Mostras de preconceito em obras devem ser contextualizadas, não suprimidas
A discussão sobre como lidar com o racismo nas obras infantis de Monteiro Lobato parece infindável.
Há oito anos, a proposta de sustar a distribuição de “Caçadas de Pedrinho” em escolas públicas chegou ao Supremo Tribunal Federal. Agora, a reedição de “A Menina do Narizinho Arrebitado” pela bisneta do autor provocou reações até de membros um tanto ociosos do governo Jair Bolsonaro.
A revisão de Cleo Monteiro Lobato procurou alterar ou suprimir “passagens problemáticas”, como a que se referia a Tia Nastácia como “negra de estimação”.
Bastou para que Sérgio Camargo, o presidente da Fundação Palmares que fez de sua marca a oposição ao movimento negro, fosse às redes sociais para denunciar aquilo como uma “mutilação politicamente correta”. Foi seguido por Mario Frias, secretário da Cultura, que achou a mudança uma vergonha.
O argumento central de Camargo, de que não há racismo na obra de Lobato, não se sustenta. Não deixam dúvidas a construção estereotipada de Nastácia e as menções à cor de sua pele como um defeito, por exemplo quando Narizinho diz que ela “é preta só por fora, e não de nascença”.
Não é por isso, contudo, que se deve defender que os trechos racistas sejam simplesmente apagados dos livros do escritor.
Primeiro porque a intenção de ajustar clássicos literários a um certo ideal político será sempre infrutífera. Leitura assim encontrará o que corrigir em qualquer obra de qualquer geração passada e corre o risco, além disso, de eliminar sutilezas e contradições relevantes.
Em segundo lugar, porque o exercício é fútil.
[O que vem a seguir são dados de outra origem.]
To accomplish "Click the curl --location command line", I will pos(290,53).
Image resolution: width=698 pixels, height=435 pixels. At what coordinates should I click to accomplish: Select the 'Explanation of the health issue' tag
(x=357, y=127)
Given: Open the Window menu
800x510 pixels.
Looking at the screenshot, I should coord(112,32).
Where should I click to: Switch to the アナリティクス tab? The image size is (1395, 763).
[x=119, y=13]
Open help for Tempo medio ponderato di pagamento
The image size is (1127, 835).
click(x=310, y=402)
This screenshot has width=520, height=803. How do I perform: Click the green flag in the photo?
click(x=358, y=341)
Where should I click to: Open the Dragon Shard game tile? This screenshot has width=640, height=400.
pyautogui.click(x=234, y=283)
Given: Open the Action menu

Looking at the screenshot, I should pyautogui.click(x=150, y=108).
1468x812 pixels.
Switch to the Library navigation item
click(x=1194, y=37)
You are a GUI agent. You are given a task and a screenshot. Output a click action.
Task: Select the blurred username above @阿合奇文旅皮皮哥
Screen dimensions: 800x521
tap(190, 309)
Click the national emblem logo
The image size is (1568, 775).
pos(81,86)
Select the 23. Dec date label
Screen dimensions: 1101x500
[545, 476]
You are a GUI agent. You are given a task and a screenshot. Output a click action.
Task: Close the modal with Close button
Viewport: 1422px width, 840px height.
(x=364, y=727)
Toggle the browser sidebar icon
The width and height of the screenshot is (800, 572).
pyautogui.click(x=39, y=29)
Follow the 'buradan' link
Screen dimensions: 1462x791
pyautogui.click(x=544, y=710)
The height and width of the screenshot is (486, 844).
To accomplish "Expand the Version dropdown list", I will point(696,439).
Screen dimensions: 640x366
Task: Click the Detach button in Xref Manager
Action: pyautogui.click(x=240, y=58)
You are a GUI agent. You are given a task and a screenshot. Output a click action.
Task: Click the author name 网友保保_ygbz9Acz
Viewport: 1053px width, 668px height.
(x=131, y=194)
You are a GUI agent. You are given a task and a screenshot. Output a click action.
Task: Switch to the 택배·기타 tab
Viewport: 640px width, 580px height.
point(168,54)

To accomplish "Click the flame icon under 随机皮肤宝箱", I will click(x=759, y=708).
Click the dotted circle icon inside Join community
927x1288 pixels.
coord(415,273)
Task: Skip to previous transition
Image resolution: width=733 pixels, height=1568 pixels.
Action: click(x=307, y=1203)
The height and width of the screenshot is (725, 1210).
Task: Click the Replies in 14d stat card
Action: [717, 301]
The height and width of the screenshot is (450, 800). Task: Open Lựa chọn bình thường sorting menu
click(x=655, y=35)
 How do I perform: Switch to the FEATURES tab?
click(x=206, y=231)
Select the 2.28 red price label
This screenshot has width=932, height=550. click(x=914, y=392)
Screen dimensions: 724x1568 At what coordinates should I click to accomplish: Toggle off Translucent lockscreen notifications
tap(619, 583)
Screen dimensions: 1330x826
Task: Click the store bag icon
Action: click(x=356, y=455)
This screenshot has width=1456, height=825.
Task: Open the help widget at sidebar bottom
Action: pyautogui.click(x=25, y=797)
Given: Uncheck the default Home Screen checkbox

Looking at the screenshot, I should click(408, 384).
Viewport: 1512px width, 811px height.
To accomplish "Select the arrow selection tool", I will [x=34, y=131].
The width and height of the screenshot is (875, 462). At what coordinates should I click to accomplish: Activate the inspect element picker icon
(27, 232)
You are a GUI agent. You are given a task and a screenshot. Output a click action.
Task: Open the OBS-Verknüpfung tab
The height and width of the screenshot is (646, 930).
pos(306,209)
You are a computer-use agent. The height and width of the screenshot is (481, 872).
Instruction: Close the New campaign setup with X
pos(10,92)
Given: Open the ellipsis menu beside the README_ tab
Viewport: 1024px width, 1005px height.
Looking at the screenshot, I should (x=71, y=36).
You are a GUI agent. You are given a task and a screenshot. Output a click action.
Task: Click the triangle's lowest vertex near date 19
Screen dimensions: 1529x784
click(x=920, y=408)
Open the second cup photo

A literatura tem, entre suas funções, a de documento histórico de uma época e do pensamento de seu autor. Alterar trechos, não importa por qual motivo bem-intencionado, causará inevitável distorção do conteúdo.
A meta de evitar que crianças encampem ideias preconceituosas é alcançável por outros meios, como notas de contexto ou orientação de pais e professores. Pode-se também escolher outra coisa para ler.
Em canais de streaming, tem se tornado mais comum a adoção de avisos que alertam para “cultura desatualizada”, antecipando que o filme mostrará práticas ou discursos discriminatórios —o que suscita debate sobre certa infantilização do espectador.
Ora, se uma obra reflete uma sensibilidade ultrapassada, é natural que seja logo esquecida. E se outras qualidades impedirem essa obsolescência, seus problemas continuarão sob o escrutínio saudável do debate público.